[Stored data entries]
┄┄┄┄┄┄┄┄┄┄┄┄┄┄┄┄┄┄┄┄
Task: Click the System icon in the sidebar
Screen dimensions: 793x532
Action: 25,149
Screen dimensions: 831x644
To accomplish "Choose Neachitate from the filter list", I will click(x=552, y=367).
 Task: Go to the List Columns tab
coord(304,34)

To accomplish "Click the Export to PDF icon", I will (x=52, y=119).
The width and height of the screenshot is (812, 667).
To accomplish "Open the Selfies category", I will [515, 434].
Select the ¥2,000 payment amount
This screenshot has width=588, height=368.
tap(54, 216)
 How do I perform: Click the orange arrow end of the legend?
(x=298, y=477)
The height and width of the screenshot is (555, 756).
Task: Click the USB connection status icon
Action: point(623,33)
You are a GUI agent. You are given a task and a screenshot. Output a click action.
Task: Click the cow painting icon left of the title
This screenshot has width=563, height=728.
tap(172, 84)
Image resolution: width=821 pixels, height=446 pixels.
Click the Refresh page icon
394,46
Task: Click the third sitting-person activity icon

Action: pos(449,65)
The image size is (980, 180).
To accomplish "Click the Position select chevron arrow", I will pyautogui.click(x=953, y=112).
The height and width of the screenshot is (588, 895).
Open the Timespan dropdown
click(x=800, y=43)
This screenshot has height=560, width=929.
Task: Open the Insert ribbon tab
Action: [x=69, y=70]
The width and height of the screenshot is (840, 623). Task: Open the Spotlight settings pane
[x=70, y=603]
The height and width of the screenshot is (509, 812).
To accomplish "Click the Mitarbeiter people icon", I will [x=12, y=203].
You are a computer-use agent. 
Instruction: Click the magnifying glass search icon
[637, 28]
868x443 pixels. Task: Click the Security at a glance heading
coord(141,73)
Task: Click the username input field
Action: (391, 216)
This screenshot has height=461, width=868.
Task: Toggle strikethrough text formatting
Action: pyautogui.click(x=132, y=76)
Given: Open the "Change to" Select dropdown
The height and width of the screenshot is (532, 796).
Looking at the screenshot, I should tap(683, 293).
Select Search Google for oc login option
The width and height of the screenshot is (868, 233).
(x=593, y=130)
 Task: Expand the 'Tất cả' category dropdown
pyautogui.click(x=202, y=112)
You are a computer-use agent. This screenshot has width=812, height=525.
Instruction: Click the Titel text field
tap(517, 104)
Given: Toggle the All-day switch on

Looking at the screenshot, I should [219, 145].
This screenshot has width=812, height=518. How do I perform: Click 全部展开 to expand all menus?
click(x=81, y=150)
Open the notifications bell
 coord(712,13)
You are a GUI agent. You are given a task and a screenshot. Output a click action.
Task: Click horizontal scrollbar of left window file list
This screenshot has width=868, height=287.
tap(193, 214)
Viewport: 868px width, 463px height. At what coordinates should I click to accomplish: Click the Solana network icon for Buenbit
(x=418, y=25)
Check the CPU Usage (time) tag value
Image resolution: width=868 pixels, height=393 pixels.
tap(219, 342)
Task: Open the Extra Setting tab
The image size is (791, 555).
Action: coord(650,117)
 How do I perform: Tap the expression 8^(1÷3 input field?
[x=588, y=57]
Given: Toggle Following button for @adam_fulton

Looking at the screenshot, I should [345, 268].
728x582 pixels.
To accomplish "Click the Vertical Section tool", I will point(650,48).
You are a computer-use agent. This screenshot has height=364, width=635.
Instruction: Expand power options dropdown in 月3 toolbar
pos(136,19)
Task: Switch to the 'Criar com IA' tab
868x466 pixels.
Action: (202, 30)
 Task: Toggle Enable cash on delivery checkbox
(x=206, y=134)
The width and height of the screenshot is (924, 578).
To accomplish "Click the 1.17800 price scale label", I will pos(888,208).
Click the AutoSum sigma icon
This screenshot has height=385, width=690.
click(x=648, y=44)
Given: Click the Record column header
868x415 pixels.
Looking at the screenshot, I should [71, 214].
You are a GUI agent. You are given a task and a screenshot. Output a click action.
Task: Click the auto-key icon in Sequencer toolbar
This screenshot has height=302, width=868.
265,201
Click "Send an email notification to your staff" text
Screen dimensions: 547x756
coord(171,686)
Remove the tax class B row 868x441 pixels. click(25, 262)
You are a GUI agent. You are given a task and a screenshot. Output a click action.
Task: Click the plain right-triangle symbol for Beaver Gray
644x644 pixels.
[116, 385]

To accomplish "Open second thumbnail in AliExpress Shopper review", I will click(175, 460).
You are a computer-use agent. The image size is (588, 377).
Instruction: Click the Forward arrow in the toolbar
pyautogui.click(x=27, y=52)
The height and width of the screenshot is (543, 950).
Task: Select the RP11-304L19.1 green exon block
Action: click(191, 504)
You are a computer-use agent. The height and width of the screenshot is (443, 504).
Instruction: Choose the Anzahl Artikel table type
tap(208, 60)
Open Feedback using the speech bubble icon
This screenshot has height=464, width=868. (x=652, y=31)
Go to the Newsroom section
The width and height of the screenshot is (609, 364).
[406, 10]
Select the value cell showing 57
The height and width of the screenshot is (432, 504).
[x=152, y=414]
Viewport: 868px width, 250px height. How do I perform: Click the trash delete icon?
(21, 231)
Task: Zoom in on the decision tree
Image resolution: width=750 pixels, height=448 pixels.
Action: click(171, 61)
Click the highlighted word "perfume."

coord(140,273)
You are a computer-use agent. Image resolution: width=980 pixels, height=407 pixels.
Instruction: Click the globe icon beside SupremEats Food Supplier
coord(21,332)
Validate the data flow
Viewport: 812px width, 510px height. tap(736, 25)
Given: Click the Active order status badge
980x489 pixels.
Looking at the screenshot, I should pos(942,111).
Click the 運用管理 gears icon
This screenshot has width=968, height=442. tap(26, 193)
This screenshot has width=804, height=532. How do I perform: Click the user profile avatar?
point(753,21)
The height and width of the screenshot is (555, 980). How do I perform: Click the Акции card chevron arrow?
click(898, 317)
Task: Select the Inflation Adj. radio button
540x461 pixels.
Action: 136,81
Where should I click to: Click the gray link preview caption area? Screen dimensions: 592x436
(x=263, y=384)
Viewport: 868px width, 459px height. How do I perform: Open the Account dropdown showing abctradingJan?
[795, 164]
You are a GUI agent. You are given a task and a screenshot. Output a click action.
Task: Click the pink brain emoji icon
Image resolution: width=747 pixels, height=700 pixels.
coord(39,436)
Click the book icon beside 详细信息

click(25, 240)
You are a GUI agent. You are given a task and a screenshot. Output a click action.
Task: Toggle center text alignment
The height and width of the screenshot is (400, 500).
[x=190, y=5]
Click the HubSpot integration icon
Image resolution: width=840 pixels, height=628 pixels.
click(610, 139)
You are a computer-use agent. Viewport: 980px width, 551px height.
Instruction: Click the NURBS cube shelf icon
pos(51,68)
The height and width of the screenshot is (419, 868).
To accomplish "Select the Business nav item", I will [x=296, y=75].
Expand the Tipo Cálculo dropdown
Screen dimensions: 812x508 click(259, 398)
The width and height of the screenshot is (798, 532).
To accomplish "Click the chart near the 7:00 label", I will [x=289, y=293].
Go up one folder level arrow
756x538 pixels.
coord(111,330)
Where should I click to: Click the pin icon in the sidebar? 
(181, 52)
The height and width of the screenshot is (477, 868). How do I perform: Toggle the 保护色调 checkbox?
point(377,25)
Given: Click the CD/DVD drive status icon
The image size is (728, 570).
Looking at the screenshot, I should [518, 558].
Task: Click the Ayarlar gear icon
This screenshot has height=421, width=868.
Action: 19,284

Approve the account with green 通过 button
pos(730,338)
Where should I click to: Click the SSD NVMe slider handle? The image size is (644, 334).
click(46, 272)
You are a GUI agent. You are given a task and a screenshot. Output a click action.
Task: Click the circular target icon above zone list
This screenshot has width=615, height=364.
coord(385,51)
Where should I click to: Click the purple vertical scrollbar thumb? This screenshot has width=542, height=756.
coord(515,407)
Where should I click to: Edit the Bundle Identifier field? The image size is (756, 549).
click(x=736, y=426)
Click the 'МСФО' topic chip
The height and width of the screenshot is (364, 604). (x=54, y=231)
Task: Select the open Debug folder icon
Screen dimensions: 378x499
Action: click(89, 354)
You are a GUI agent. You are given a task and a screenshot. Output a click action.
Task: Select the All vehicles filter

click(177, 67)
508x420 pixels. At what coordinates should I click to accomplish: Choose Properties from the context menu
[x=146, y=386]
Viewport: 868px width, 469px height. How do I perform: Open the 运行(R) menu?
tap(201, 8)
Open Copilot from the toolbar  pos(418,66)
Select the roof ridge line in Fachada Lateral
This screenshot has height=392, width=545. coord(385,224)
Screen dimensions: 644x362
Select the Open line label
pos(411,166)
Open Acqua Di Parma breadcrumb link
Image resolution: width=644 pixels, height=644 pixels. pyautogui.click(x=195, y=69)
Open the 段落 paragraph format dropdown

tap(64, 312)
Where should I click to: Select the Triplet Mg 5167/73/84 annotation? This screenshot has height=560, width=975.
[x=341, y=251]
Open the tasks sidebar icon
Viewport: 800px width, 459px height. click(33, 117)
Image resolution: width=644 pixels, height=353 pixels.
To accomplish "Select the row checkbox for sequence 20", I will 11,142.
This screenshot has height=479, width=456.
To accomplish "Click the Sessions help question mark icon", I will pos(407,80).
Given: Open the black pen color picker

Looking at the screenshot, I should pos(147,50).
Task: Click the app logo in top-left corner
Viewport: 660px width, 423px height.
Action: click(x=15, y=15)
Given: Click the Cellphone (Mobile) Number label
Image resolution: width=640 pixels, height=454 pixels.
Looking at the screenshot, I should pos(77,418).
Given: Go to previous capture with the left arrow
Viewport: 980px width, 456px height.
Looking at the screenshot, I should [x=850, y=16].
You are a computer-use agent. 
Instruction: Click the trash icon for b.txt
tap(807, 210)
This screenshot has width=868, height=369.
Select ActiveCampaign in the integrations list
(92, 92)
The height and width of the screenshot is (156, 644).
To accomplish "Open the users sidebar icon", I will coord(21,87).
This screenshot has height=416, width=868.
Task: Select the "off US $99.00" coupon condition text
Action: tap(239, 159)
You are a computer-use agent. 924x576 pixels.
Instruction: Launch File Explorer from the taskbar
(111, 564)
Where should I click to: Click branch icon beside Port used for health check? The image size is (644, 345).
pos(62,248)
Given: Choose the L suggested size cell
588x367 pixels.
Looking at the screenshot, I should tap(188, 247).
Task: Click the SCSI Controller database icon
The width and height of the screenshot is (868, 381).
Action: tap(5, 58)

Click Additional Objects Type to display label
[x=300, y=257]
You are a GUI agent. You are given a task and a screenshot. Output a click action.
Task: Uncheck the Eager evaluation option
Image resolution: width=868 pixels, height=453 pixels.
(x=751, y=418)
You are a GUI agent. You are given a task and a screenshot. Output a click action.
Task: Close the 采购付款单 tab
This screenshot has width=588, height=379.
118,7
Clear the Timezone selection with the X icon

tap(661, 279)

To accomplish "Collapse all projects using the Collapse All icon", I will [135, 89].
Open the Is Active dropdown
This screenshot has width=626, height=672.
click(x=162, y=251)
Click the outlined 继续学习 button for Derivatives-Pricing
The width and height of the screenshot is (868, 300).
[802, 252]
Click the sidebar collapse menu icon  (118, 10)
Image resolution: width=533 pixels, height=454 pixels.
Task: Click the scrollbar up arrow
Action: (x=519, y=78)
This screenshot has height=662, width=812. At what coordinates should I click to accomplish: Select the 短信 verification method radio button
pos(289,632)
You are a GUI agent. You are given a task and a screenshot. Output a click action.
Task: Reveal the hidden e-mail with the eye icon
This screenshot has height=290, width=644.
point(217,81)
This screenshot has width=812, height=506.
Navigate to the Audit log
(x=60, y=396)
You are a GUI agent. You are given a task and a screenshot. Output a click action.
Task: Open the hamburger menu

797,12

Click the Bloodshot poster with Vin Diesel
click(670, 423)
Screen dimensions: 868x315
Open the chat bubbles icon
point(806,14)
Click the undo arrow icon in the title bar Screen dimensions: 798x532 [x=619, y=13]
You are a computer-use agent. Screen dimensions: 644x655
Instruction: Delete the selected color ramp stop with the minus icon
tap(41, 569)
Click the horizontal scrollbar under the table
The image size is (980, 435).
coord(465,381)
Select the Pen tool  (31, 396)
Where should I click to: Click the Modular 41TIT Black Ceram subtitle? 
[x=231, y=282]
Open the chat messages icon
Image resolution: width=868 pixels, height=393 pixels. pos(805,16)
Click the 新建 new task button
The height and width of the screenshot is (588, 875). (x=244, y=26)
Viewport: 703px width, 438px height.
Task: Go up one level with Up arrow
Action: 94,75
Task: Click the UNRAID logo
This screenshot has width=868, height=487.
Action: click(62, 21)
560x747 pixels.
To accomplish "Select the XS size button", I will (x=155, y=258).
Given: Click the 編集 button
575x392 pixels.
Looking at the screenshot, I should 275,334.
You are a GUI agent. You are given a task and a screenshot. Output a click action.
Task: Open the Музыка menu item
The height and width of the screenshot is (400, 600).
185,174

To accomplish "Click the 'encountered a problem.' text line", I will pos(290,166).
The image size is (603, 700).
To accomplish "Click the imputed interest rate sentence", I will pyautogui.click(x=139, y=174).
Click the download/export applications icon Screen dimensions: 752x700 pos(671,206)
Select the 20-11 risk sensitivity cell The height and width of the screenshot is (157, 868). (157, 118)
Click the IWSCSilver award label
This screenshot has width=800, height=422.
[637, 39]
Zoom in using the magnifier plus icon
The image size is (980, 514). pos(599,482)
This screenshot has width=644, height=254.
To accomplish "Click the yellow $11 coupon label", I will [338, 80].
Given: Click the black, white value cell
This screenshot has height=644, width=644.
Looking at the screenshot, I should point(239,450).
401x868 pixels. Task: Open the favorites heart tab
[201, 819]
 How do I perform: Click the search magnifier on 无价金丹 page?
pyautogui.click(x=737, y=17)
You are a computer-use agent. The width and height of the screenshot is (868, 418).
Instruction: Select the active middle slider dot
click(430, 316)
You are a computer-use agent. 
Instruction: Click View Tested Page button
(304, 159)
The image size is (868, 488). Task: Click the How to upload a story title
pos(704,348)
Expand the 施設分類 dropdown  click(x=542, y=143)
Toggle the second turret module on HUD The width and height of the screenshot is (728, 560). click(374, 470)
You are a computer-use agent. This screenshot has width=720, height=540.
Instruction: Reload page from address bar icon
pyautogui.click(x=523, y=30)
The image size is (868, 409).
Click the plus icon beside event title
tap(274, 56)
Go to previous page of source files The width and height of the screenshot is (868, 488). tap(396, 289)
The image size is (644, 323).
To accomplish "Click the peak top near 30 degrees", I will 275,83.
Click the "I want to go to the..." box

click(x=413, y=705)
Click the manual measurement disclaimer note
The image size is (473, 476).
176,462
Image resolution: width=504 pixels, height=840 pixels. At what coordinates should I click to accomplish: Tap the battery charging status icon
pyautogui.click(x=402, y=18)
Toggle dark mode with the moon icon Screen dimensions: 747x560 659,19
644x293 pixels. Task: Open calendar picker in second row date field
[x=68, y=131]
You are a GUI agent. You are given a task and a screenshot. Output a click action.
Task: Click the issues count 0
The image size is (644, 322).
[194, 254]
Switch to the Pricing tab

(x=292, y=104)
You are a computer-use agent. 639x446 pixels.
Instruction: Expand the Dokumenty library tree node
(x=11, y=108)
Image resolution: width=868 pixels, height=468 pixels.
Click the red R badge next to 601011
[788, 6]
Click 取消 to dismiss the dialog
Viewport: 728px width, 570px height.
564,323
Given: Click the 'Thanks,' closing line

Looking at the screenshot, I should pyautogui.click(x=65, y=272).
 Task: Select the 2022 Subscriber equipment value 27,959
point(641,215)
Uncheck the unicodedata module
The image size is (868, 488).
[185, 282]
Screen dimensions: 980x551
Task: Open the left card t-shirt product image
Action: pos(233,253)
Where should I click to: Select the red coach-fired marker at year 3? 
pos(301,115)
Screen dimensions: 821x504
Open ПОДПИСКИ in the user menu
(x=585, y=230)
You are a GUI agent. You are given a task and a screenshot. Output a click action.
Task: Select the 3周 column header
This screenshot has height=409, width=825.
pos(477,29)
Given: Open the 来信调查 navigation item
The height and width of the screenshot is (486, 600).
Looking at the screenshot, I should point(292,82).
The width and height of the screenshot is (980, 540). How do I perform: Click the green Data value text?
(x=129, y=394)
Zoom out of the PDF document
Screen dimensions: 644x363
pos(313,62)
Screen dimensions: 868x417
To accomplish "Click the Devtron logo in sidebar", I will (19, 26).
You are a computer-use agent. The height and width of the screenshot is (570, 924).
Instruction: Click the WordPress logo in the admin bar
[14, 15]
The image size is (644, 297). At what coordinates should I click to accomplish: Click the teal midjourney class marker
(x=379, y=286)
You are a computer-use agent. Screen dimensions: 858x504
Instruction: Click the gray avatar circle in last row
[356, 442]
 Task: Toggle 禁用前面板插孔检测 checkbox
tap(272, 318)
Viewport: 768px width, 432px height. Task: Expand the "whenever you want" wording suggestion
┄┄┄┄┄┄┄┄┄┄┄┄┄┄┄┄┄┄┄┄
TASK ITEM → Filter the records for lines containing the word "header" and copy each one.

SOLUTION →
Given: Click the Record column header
Task: Select the 3周 column header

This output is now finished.